● **Try it**
List all lines of the data that include the string "click".

● **Data extracts**
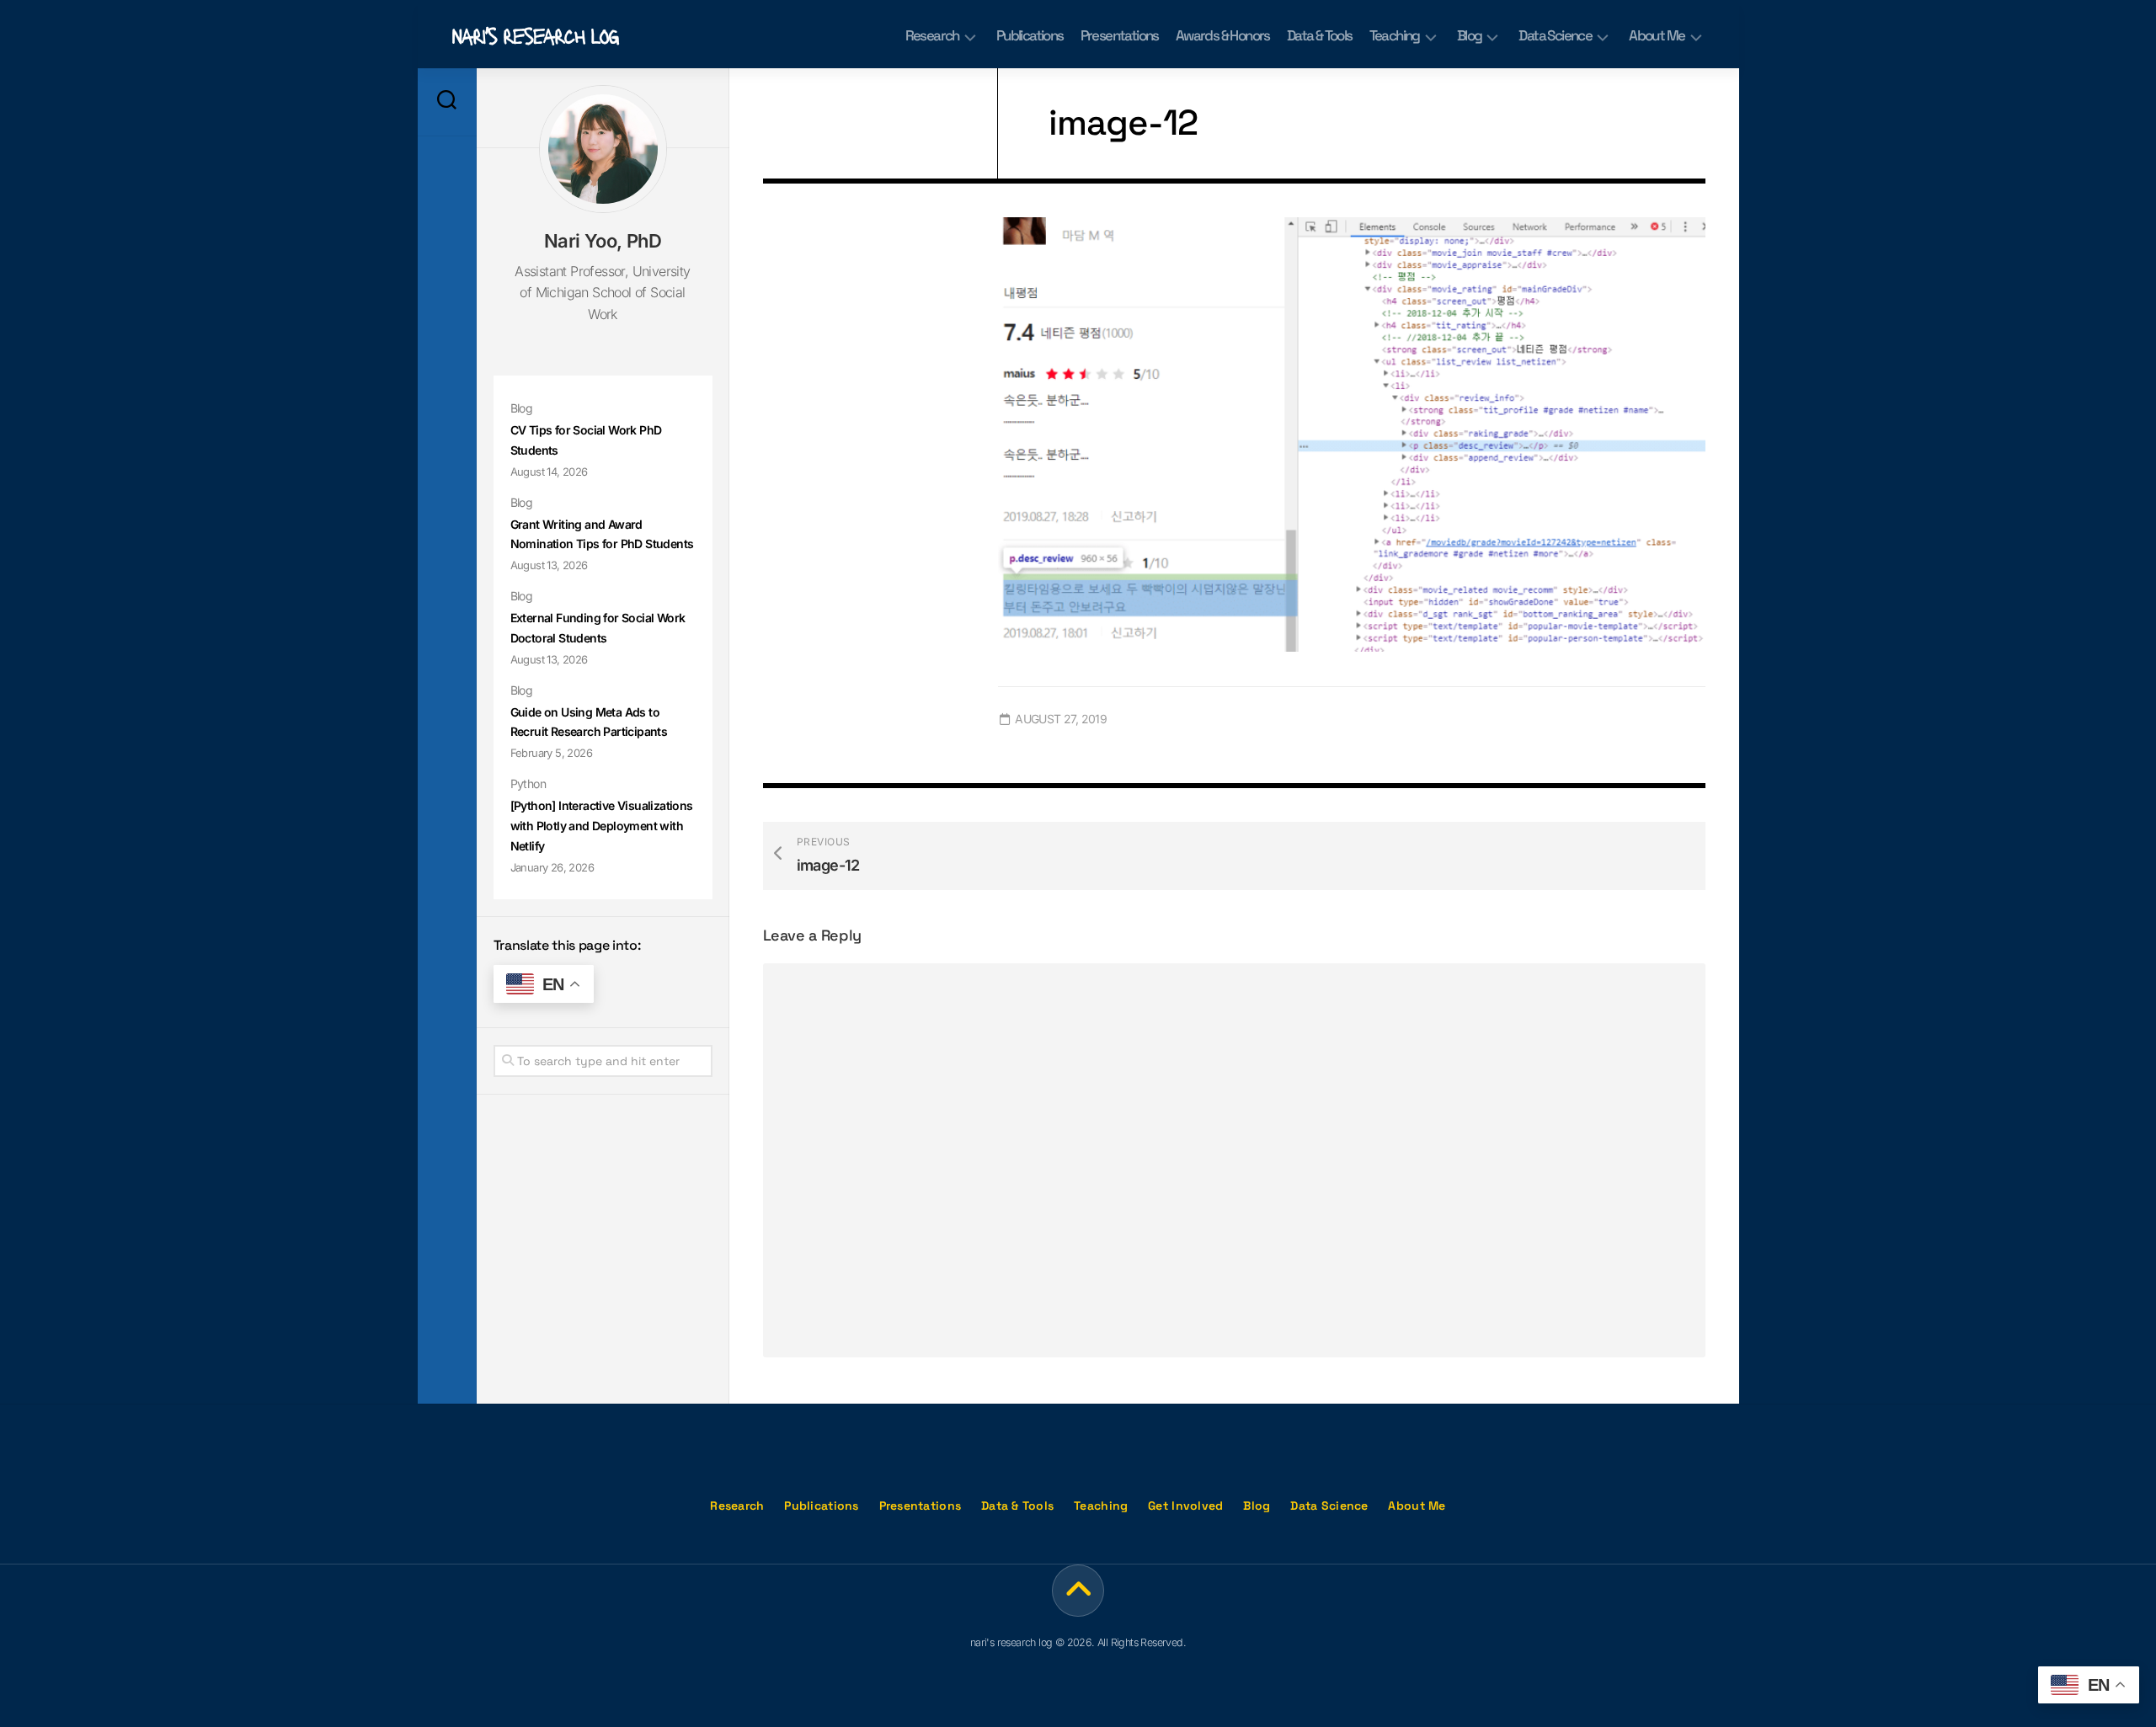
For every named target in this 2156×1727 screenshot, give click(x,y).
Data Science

--

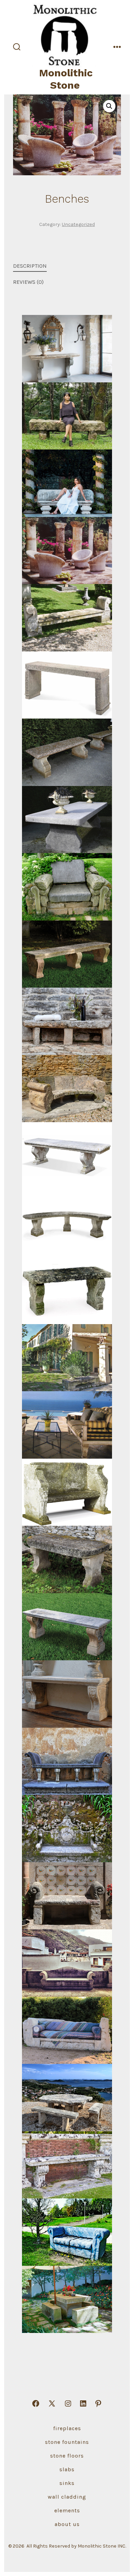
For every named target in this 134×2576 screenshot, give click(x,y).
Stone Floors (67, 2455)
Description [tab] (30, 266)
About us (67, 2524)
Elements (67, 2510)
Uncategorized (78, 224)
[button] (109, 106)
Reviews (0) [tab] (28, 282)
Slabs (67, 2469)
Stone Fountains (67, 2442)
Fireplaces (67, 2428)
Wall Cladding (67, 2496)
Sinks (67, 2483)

...

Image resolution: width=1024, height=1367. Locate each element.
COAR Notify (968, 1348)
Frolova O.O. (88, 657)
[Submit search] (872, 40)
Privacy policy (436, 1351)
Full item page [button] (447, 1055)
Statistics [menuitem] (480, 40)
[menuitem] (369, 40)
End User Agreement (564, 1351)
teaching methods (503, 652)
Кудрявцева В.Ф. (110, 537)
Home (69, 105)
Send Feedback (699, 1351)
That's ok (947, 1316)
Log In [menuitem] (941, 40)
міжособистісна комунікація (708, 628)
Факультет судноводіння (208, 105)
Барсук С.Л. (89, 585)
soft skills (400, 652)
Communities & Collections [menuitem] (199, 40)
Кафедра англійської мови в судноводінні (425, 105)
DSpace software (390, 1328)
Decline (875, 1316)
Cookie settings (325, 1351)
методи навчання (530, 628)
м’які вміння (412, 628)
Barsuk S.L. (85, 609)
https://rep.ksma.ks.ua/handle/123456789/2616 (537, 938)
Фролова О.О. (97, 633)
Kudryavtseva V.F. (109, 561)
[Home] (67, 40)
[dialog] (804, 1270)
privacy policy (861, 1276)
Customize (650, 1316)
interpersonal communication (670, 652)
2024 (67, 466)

● **Response to the task**
For every named target in this 2156×1727 screenshot, give click(x,y).
For every named target in this 134×2576 screenshot, give click(x,y).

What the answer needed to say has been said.